Area Under the Receiver-Operator Curve (AUC) Metric
Jump to navigation
Jump to search
An Area Under the Receiver-Operator Curve (AUC) Metric is a classifier performance measure based on the area of an ROC curve.
- Context:
- It can be computed by sorting predicted classes on the prediction scores, calculating the TPR and FPR for each predicted class, and calculating the AUC using trapezoid approximation.
- It can provide a single-number discrimination score summarizing overall model performance over all possible range of thresholds; which enables avoiding the subjectivity in the threshold selection.
- It can be applied to any predictive model with a scoring function.
- It can produce an AUC score that is bounded between [0,1] with the score of 0.5 for random predictions, and 1 for perfect predictions.
- It can be used by an AUC-based Analysis Task (for both offline predictive model monitoring and online predictive model monitoring).
- Example(s):
- Counter-Example(s):
- See: Accuracy Measure, ROC Measure, Brier Score, Matthews Correlation Coefficient, Wilcoxon Signed-Rank Test, Gini Coefficient.

### Data listing
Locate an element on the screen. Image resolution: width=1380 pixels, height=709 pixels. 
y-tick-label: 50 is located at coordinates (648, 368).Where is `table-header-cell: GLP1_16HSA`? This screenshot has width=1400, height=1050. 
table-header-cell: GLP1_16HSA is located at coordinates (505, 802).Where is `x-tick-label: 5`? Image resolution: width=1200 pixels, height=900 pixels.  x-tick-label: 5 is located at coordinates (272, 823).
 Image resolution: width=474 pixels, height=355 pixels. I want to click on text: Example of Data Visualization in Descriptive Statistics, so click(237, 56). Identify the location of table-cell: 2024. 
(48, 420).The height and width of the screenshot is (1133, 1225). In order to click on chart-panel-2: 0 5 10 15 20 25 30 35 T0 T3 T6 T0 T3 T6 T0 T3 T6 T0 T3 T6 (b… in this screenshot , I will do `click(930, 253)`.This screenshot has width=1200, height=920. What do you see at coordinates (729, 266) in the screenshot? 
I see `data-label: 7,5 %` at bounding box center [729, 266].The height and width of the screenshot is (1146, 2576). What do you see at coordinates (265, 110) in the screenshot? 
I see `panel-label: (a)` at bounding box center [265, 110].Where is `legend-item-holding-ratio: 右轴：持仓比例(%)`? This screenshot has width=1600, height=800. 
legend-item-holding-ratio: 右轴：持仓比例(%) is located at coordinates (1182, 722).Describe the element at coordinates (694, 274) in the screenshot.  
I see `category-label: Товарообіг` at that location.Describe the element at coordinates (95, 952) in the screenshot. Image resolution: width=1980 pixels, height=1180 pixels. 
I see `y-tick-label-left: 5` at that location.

### Required work
1. What score does the AUC page give for random predictions?
2. Reproduce word for word the passage of the AUC page that opens with "- It can be applied" and closes with "predictive model monitoring).".
The records stand apart from the AUC page and are unrelated to it.

### Set of answers
1. Random predictions receive a score of 0.5.

2.
- It can be applied to any predictive model with a scoring function.
- It can produce an AUC score that is bounded between [0,1] with the score of 0.5 for random predictions, and 1 for perfect predictions.
- It can be used by an AUC-based Analysis Task (for both offline predictive model monitoring and online predictive model monitoring).